I think what happens is mostly a matter of this rhythm of equilibrium and disequilibrium - rootedness and ability to bend - breathing in and breathing out - and it is a matter of our ability and willingness to stay connected to the rhythm.
We each started our lives like some small underwater plant spore, tossed in the currents of the tide, completely and utterly helpless in the forces of gravity and the effect of the moon on the oceans. We were very small.
If our parent plants did their jobs, we found a rock to touch. We learned to cling to our rock with our sticky little feet, and once we figure out how to cling, we learn how to grow. Growing feels the tides and changes and other things in the water with us, and so then we learn to bend and wave and flex in a changing world. We learn the rhythm of the tides.
And if we don't learn all of this, we can be ripped from our rocks and tossed onto the beach to dry in the sun. Or ... if we learn only to root but not to flex, we break in the force of the storms or we are broken by larger and stronger beings. Life needs both rootedness and adaptability.
So how do I intend to reach my own old age in a state of both wise strength and meek adaptation to reality? Well, I'll tell you.
I intend to be honest with myself about my own versions of the deadly sins. I intend to tell myself the truth about my own lust, gluttony, greed, sloth, wrath, envy, and pride, and I intend to get better and better at this through practice.
I intend to be grateful for the truth of the blessings in this life, and I intend to list them to myself with conscious words. I intend to name them. I intend to say thank you for friendship and family love and shelter and flavor and sound and color and rain and sun and seasons.
I intend to deliberately seek after the virtues of love, worship, reverence, diligence, discipline, kindness, self-control, honesty, truthfulness, and contentment. These are the virtues of the Ten Commandments.

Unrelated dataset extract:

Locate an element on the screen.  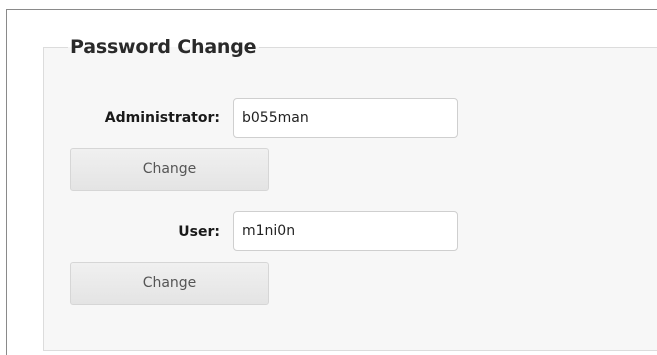
user-change-button: Change is located at coordinates (170, 284).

And, most of all, I think that it seems to be necessary to be aware of the tide. Someday, when my body is nearly worn out, I want to be so aware of the tide that it will cause me no more than a moment's hesitant fear each time I need to let go of one more thing. At first, we had to learn to stick, and sometimes to cling. In the end, the task reverses and comes back to its own beginning. In the end, I think we un-stick. We de-cling. We let go. And that it how we get finally to find The Beginning and The Ending, the Alpha and Omega, the One who teaches us the truth by making all the world an expanding and contracting, night and day, season upon season, gloriously living, tidal rhythm.